[Saved data entries]
------------------------------------------------------------------------

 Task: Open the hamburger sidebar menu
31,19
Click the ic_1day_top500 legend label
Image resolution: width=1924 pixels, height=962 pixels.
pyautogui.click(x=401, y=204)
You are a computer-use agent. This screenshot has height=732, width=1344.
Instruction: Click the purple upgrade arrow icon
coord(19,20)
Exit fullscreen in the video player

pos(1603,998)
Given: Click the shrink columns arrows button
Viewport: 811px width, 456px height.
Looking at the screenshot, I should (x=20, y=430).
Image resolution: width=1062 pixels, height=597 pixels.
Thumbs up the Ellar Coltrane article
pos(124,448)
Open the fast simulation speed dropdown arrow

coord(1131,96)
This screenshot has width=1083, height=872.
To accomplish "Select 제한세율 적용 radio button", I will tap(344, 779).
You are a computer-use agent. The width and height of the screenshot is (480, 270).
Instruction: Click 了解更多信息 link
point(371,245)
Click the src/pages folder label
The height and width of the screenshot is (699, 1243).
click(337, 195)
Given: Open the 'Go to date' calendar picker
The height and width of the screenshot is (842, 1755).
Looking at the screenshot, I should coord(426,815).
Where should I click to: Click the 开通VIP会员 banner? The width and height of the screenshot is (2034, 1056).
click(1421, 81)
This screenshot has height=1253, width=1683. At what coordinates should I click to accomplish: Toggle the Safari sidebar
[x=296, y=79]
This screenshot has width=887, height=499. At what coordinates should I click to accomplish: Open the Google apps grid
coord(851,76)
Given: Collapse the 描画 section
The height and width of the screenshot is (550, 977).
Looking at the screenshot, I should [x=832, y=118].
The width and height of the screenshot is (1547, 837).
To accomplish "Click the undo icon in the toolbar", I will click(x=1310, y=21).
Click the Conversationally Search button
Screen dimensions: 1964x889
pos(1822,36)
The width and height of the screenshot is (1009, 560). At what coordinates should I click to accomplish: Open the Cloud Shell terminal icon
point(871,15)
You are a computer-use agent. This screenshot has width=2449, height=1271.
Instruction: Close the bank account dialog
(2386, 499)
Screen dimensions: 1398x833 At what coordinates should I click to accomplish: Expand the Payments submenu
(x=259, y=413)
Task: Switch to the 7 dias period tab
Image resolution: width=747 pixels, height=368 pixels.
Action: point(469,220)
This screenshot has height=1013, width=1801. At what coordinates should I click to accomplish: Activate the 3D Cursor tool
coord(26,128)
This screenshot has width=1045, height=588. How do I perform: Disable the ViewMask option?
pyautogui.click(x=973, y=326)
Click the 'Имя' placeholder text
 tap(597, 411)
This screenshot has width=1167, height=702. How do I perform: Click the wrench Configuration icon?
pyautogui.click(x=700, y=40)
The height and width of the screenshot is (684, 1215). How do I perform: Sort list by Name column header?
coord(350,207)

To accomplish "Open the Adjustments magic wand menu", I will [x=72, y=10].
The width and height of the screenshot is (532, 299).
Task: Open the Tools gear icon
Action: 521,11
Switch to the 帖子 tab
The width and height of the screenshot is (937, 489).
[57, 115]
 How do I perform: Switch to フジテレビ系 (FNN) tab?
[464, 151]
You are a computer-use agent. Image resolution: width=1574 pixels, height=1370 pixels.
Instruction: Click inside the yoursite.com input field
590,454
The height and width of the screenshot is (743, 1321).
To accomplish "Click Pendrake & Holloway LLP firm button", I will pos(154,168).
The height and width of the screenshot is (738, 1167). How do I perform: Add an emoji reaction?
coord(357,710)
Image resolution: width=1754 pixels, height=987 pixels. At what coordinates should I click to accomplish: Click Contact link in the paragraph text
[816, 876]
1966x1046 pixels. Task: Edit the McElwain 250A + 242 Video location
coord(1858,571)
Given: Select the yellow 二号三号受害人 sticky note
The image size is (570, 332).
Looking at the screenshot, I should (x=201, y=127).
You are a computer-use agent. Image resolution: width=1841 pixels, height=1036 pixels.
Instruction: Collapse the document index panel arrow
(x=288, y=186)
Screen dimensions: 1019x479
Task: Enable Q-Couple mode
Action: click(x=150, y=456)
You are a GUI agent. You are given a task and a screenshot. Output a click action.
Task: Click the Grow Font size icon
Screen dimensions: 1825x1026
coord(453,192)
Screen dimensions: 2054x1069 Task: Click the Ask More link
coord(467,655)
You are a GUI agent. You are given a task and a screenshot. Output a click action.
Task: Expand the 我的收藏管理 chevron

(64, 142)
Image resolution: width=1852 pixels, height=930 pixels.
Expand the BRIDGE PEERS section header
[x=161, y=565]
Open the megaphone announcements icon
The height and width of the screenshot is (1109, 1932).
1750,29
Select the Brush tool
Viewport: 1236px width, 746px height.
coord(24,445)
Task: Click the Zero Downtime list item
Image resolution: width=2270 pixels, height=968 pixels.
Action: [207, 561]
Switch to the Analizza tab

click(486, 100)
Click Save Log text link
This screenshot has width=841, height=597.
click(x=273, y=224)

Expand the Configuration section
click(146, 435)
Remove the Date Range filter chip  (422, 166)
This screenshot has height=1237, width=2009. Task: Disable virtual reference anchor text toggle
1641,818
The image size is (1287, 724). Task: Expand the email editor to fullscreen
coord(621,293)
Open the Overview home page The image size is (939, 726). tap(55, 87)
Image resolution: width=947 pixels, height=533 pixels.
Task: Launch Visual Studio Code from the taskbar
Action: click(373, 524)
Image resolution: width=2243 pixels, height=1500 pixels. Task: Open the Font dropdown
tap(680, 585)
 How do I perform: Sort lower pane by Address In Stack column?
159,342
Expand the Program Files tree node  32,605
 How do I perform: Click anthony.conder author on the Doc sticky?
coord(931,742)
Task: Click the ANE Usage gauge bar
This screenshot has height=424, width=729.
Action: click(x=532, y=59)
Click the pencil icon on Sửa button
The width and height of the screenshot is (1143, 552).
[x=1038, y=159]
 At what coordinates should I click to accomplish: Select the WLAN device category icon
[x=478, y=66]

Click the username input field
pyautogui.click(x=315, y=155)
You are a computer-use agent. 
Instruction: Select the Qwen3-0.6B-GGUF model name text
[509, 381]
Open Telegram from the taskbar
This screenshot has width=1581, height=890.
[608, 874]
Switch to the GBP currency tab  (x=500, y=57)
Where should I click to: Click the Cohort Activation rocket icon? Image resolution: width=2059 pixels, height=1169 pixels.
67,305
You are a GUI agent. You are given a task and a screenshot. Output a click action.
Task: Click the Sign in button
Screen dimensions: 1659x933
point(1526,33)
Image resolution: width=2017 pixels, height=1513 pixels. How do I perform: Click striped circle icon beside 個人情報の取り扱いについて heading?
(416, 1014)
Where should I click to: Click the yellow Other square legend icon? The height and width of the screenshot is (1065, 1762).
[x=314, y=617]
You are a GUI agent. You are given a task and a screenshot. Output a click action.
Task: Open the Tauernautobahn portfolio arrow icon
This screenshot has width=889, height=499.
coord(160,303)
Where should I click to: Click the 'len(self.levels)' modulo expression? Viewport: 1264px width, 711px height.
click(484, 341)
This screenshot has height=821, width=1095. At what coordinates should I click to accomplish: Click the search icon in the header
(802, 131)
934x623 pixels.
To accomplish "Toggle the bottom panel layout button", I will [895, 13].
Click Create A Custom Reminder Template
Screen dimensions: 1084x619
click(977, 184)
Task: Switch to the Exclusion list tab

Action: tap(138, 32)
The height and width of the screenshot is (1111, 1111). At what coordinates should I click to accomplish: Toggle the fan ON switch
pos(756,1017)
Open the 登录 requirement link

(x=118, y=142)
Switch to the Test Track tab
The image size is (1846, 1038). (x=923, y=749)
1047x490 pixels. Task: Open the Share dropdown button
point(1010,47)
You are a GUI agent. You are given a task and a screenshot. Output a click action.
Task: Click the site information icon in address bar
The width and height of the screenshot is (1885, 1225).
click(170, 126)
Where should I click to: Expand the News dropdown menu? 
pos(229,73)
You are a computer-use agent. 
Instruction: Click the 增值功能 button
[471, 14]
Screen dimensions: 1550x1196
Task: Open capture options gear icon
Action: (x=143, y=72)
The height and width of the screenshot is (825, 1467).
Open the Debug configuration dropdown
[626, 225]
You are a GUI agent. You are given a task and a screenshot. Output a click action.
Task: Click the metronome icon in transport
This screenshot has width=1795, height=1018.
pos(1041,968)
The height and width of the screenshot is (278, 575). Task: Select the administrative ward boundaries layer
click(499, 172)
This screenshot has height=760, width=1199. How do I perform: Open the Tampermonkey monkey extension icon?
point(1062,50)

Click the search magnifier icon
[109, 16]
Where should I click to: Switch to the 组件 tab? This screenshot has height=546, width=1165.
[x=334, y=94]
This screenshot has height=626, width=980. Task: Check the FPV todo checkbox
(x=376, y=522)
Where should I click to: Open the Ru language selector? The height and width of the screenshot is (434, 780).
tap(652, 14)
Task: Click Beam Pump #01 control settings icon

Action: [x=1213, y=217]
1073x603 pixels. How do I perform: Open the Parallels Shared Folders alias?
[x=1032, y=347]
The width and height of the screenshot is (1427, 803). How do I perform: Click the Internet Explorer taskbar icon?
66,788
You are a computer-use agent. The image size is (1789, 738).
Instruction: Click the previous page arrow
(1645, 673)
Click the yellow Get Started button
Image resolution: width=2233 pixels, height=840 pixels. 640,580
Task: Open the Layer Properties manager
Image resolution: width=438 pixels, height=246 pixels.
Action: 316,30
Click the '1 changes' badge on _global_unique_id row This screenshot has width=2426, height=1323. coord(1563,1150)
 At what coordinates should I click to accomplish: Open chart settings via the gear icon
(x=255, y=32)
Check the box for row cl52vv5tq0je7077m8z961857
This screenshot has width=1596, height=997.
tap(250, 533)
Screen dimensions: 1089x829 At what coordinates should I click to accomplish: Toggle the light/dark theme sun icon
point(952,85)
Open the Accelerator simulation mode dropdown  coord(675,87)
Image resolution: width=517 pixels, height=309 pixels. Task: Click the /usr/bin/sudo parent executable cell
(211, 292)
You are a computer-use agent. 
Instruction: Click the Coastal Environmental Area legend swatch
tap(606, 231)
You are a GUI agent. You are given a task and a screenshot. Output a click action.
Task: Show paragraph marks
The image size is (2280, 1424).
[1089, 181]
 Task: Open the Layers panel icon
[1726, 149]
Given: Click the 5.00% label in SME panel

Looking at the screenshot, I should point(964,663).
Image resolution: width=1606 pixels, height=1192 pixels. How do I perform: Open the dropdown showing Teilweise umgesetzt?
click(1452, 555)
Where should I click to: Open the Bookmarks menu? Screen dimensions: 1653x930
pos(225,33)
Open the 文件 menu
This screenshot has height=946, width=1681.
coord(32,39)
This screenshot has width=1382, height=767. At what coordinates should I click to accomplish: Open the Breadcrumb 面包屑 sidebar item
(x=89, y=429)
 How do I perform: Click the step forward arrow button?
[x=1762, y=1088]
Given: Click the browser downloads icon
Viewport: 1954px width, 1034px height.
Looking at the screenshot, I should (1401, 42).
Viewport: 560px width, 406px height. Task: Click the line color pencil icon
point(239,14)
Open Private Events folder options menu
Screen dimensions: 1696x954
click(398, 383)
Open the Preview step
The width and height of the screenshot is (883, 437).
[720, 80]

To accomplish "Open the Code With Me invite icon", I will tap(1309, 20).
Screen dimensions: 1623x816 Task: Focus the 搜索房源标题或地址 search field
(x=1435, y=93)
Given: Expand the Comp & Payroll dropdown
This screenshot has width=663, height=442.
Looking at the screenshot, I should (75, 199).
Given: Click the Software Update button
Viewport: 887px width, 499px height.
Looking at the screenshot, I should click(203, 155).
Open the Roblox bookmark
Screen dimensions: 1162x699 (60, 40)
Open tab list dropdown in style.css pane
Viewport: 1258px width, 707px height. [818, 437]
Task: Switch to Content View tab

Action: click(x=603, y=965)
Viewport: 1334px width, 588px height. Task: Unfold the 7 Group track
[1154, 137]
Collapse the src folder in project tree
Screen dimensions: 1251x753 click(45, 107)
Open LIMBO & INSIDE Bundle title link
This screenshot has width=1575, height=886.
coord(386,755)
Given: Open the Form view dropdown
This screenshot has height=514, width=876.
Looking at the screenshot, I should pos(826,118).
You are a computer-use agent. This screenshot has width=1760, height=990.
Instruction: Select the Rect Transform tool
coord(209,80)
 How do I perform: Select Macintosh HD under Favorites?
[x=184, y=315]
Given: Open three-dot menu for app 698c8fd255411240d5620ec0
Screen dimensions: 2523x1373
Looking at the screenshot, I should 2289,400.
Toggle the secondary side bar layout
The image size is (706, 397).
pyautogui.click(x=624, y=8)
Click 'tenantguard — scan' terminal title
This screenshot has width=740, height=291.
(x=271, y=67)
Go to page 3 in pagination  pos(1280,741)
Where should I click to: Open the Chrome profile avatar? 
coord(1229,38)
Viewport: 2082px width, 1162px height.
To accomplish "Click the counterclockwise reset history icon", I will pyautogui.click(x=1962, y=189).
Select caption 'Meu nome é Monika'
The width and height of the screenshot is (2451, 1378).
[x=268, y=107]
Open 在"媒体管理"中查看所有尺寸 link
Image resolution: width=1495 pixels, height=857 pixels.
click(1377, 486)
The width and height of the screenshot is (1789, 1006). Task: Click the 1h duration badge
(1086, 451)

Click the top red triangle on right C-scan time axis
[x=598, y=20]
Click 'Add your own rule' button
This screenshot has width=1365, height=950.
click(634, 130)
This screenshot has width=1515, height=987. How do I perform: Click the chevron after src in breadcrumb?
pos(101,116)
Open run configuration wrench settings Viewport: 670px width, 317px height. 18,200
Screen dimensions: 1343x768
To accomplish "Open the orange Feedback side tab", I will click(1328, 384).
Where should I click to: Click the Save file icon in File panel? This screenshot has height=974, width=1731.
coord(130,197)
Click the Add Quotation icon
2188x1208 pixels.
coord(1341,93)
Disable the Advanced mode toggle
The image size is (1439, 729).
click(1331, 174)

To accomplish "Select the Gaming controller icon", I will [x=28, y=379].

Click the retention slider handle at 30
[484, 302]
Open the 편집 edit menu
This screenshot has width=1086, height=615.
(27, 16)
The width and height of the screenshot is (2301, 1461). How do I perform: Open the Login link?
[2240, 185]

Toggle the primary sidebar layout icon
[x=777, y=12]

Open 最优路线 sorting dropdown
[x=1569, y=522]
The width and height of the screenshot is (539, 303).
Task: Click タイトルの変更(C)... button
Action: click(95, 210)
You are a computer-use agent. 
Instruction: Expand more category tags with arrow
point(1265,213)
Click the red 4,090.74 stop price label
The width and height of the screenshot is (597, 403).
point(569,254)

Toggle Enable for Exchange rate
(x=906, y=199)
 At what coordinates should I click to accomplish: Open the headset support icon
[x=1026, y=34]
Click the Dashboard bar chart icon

------------------------------------------------------------------------

■ Exercise description ■
Each line above, from the one that contains "Toggle Enable for Exchange rate" to the last line of the records, should be repeated exactly. Leave out all others.

■ Your response ■
Toggle Enable for Exchange rate
(x=906, y=199)
 At what coordinates should I click to accomplish: Open the headset support icon
[x=1026, y=34]
Click the Dashboard bar chart icon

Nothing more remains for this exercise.